ソーシャルメディア時代とは何か、この時代の情報環境に置いて有効なコミュニケーション戦略とは何か、全4回にわたって、博報堂DYグループのデジタル・コミュニケーション・カンパニー、株式会社スパイスボックスの担当者が紐解いていく連載をお届します。
第3回目は、メディアコンテンツ事業部 事業部長 プロデューサーの角田和樹が、スパイスボックスが提供する「BRAND SHARE」のフレームワーク(第2回記事)を活用して継続的なコミュニケーション支援を行う、“これからのオウンドメディア”について語ります。

 

今回お話するのは、ソーシャルメディア時代に合わせた新しいオウンドメディアの形を象徴的に作ることができた、ある保険会社の事例です。

この保険会社には、第二の人生を楽しむという概念で、セカンドライフを応援するというブランドメッセージがあります。しかし現在では保険商品もコモディティ化が起きており、数多くの商品がある中で生活者はどれを選んだらいいかわからない状況です。
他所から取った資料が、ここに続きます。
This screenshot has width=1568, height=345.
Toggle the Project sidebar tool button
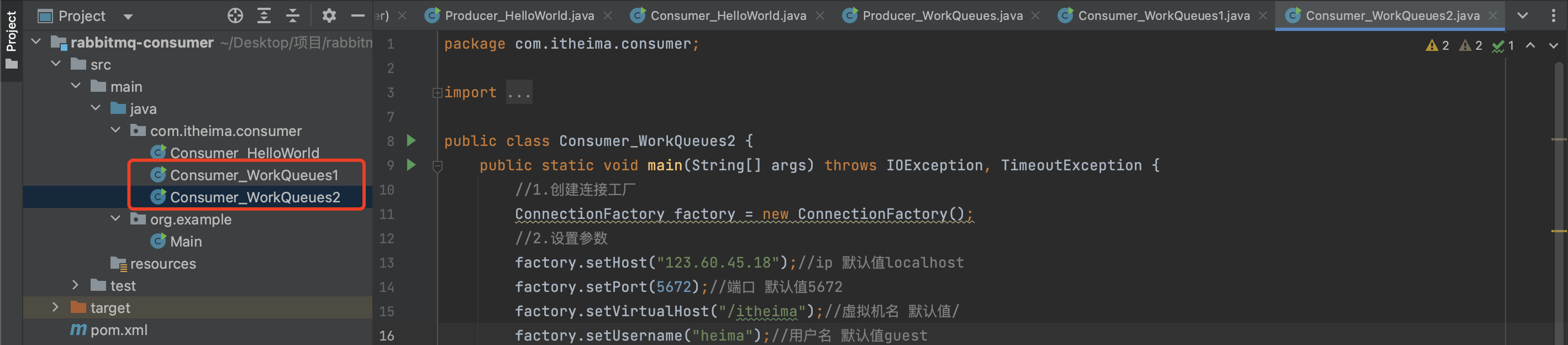(x=11, y=38)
さらに保険に対するイメージが、老後にそなえるネガティブなものとして捉えられている一面がありました。

そんな中でどうしたら生活者に自社の保険商品を選んでもらえるか。その答えはブランドのメッセージに共感してもらうことです。このブランドではTVCMとデジタル上で同じメッセージを発信しており、スパイスボックスはデジタル上でのコミュニケーションを担当することになりました。そのなかで、検索を起点に自社のサイトにターゲットを誘引する従来型とは異なる“これからのオウンドメディア”施策を提案しました。
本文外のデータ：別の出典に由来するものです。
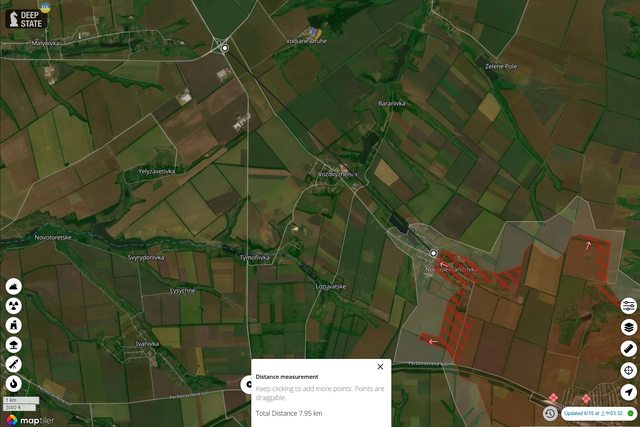Screen dimensions: 640x427
Task: Click the navigation arrow location icon
Action: (628, 392)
そもそもオウンドメディアとは、企業自身が運営するメディアのことで、その運営を通して企業と生活者の継続的なつながりを行うマーケティング施策の一つです。今までのオウンドメディアのあり方は、自社のWebサイトでポイントを付与するゲームコンテンツなどを提供し、繰り返しサイトを訪れてもらうことで生活者を囲い込み、ブランドと生活者のつながり作りを行っていました。

しかし、SNS が発達した現在では、わざわざサイトをお気に入りにしてきてくれる人や検索してくる人が減ってきているため、これから行うべきなのは、SNSを含むソーシャルメディア上における「分散・エンゲージメント型」のオウンドメディアです。

ユーザーが自らシェア拡散したくなる(語りたくなる)コンテンツを提供することで、ソーシャルメディア上で企業の話題が自然とターゲット層に届くことを目指します。コンテンツを通して、企業やブランドに対する好意や共感を醸成し、その後、企業やブランドのFacebookページをフォローしてもらうことで生活者と継続的なつながりを作っていく施策として、“分散型オウンド”プロジェクトを立ち上げました。

主たる発信場所はFacebook、1年でファンは8万人に

具体的には、同社のFacebook ページとWebサイトの運用をしています。特徴的なのはFacebookを軸としている点で、立ち上げから1年ほどで約8万人のファン数になりました。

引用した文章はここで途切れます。